What is a “Santa Clause”?
It is an estate planning tool and a charitable strategy that allows grantors to maximize beneficiaries’ inheritance while supporting meaningful causes. It is primarily used by residents of states with an estate tax “fiscal cliff,” which occurs when an estate’s total value exceeds the government’s tax-exemption limit, causing it to suddenly owe a large estate tax instead of paying little or none. These provisions are most commonly used in New York to navigate and avoid the state’s unique and harsh estate tax fiscal cliff. This tax is not annual, but is addressed and taxed once after death. In New York, when estates exceed the “cliff” by more than 5%, they are taxed on the entire estate, not just the excess, leaving beneficiaries with significantly less. This is markedly different from the federal estate tax, where the tax applies only to the value exceeding the exemption, never the entire estate value.

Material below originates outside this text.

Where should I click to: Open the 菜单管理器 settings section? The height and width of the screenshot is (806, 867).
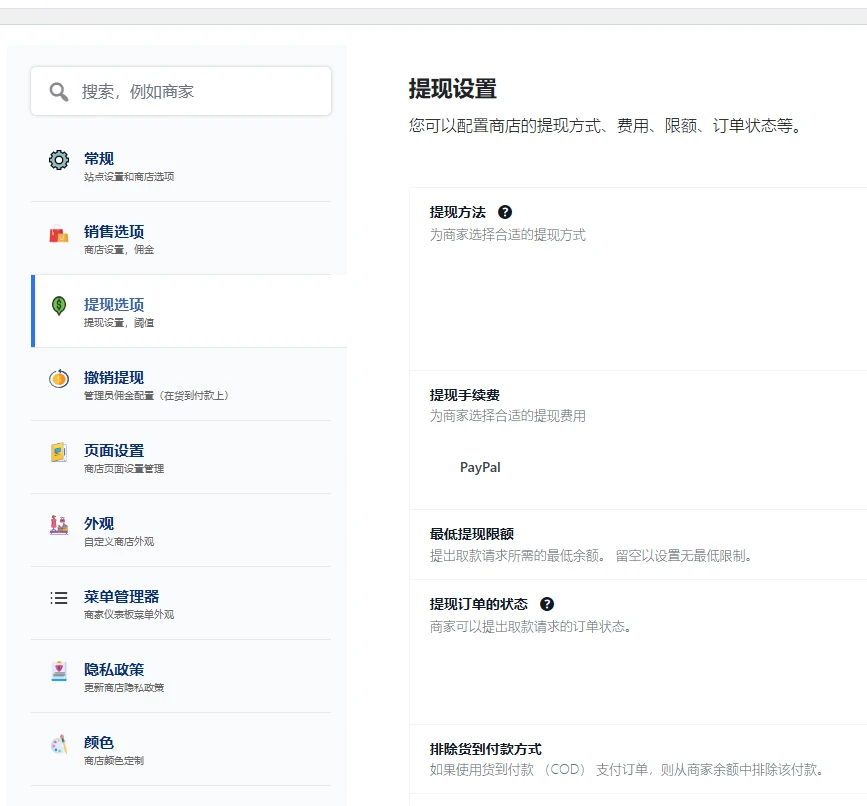coord(122,599)
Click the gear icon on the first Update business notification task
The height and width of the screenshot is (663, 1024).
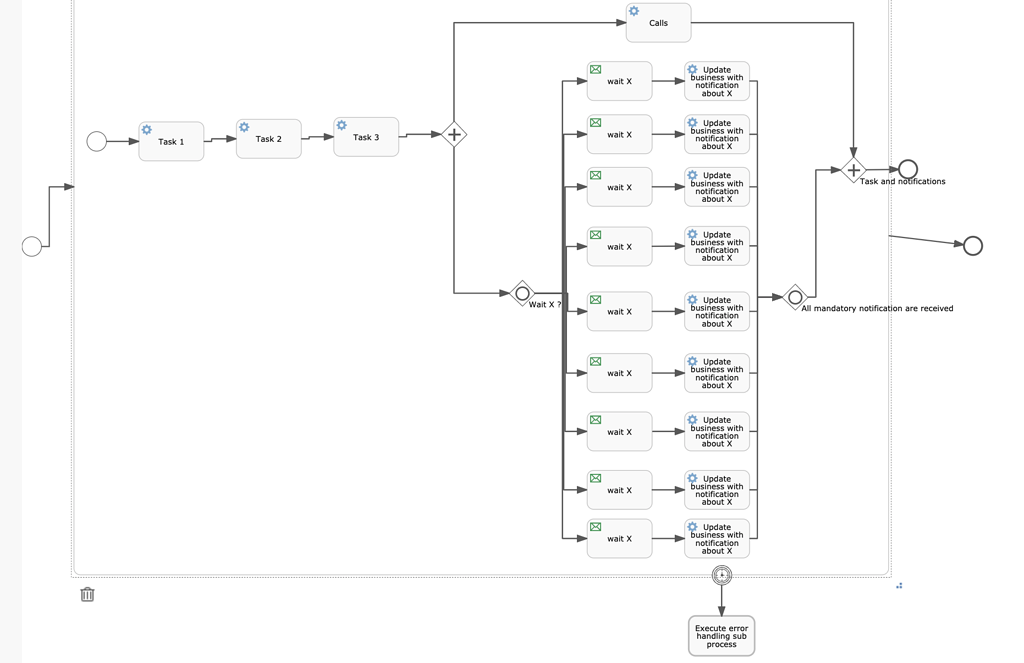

As of 2025, the New York State estate tax exemption is $7.16 million. Because the cliff is triggered at 105% of this exclusion amount, an estate exceeding approximately $7.518 million would fall over the cliff.
How does it work?
A Santa Clause is a charitable bequest that directs the executor to donate only the amount necessary to reduce the taxable estate to the applicable exemption threshold. It is typically drafted as a formula clause, calculating the charitable gift based on how much the estate exceeds the exemption amount. Because the charitable donation is deducted from the estate before taxes are assessed, the overall estate tax liability is significantly reduced. As a result, beneficiaries often receive a larger net inheritance than they would if no charitable gift were made. Santa Clauses can be coordinated with other planning tools, such as lifetime gifts or trusts, to further reduce taxes. Beyond mitigating the harsh effects of the estate tax “cliff,” a Santa Clause also allows the grantor to support charitable causes of their choosing, ensuring that excess wealth is directed toward meaningful purposes rather than lost to taxes.